───── Supplied data

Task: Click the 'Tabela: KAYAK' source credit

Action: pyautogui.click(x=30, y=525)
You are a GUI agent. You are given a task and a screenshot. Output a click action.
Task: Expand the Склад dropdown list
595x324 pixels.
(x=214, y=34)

──────────

**What is required**
Return the entries above exactly as they were written.

**Written answer**
Task: Click the 'Tabela: KAYAK' source credit

Action: pyautogui.click(x=30, y=525)
You are a GUI agent. You are given a task and a screenshot. Output a click action.
Task: Expand the Склад dropdown list
595x324 pixels.
(x=214, y=34)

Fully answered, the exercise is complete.